DIRECTIONS FOR THIS TASK: Scan the entries and copy each line where the word "size" is present.
----
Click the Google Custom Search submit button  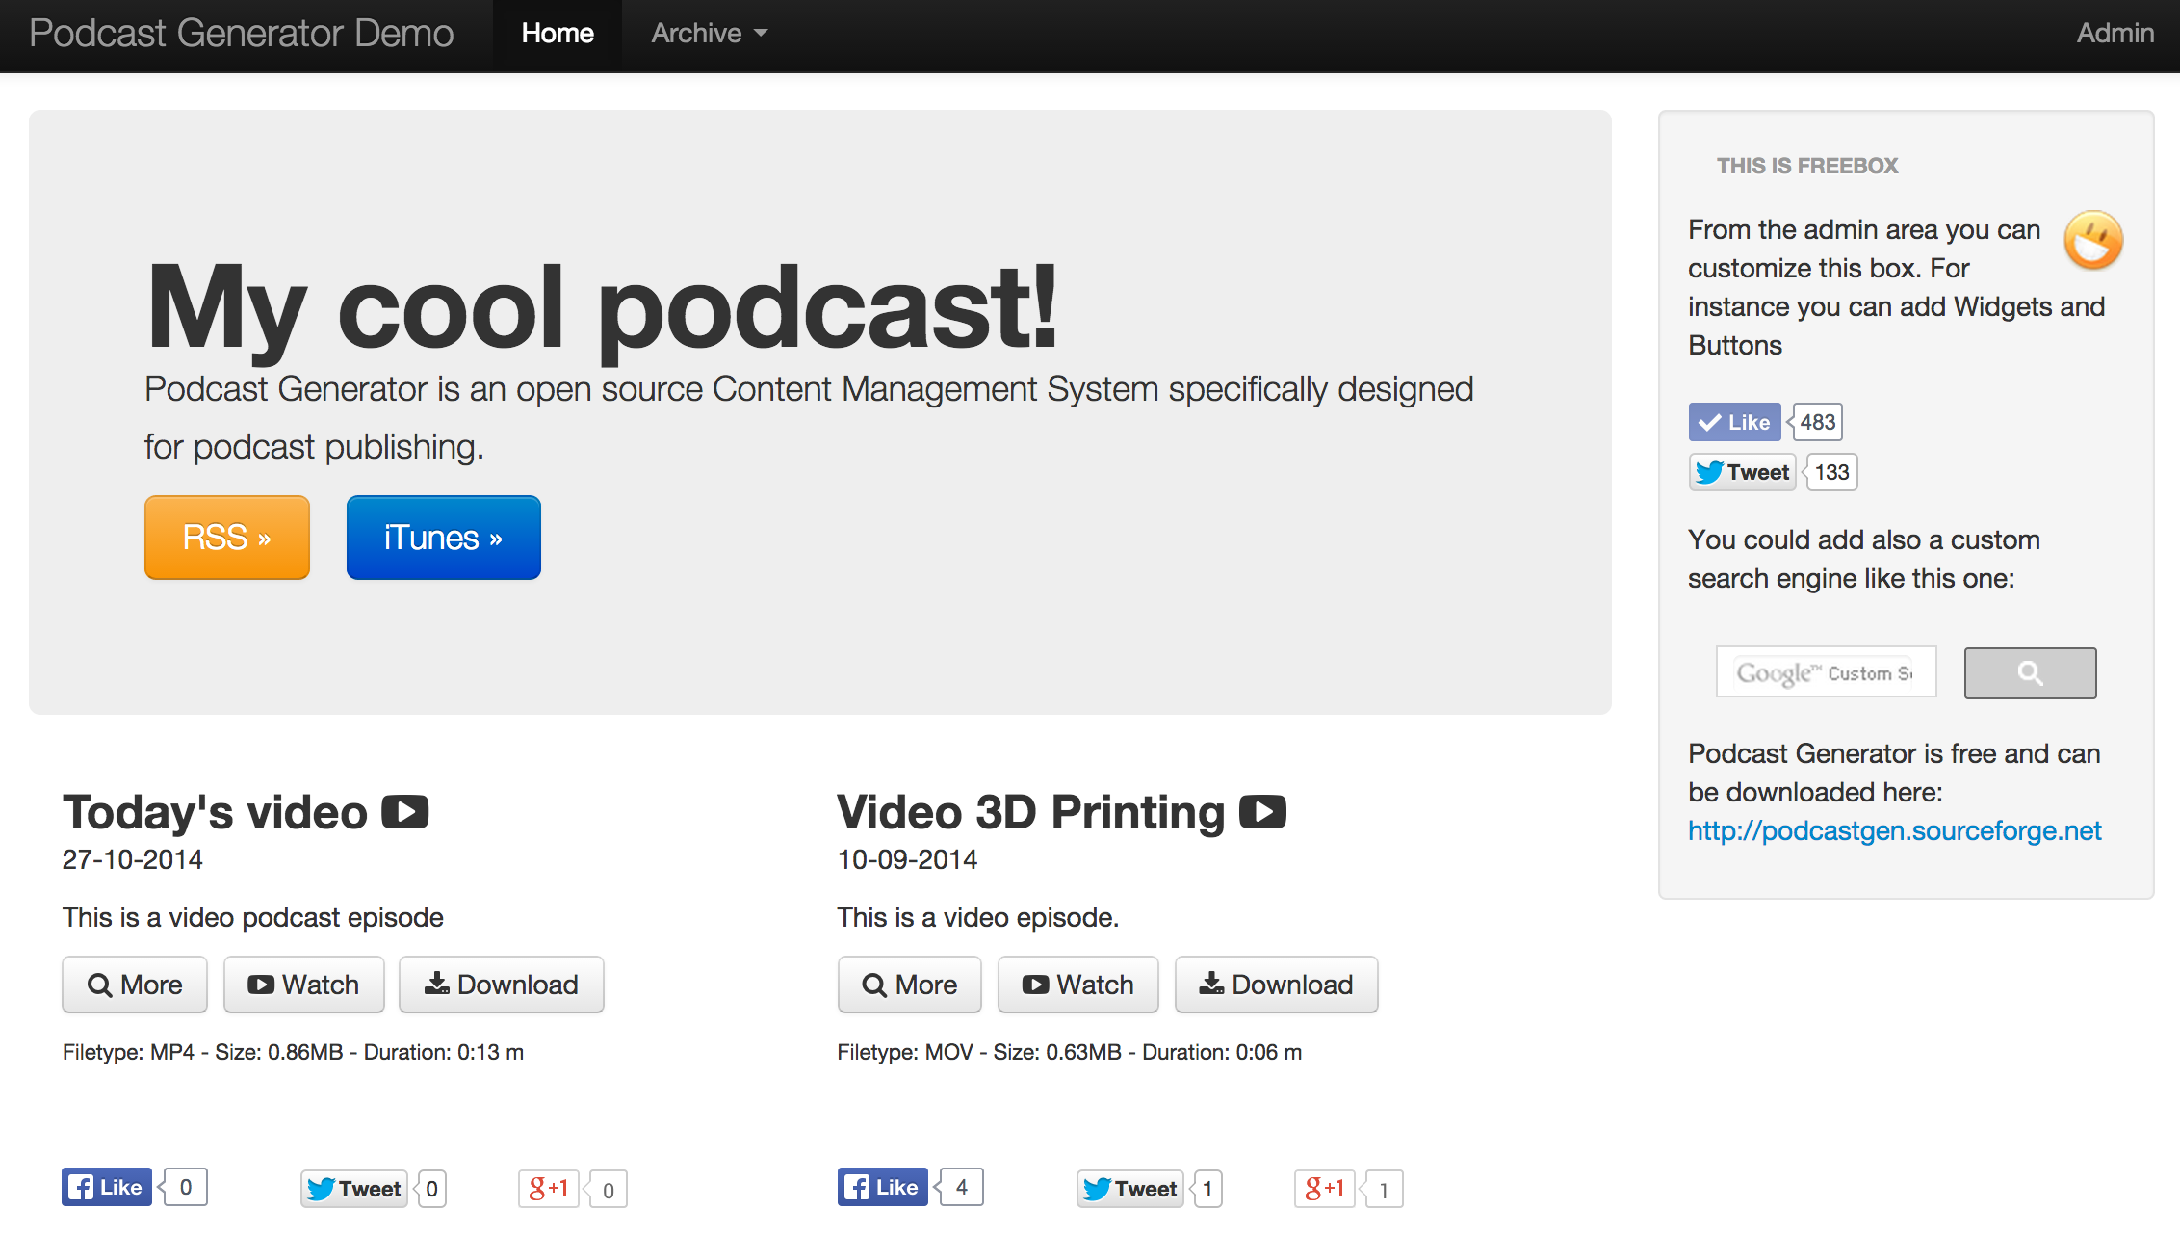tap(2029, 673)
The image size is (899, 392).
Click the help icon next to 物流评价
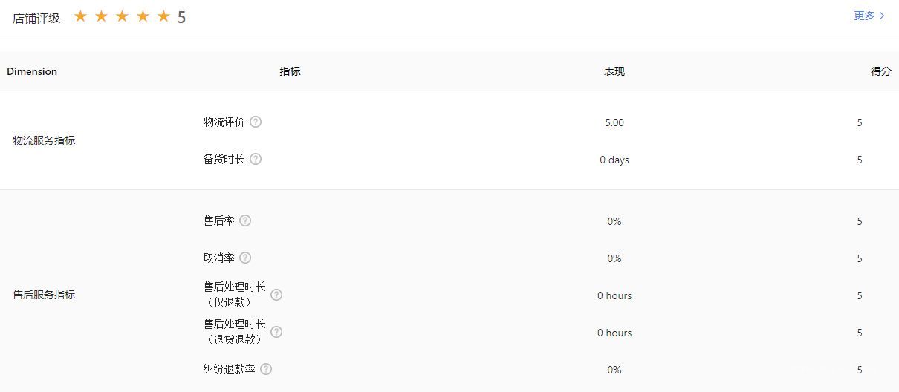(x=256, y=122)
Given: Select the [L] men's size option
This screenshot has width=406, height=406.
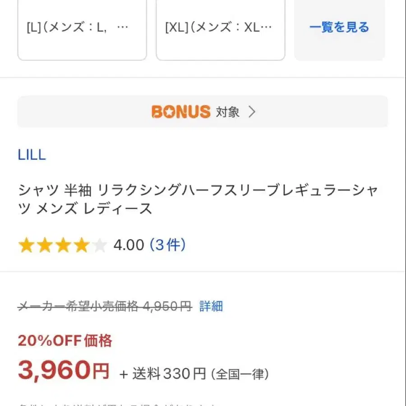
----
SOLUTION:
The image size is (899, 392).
Given: Select the [L] men's size option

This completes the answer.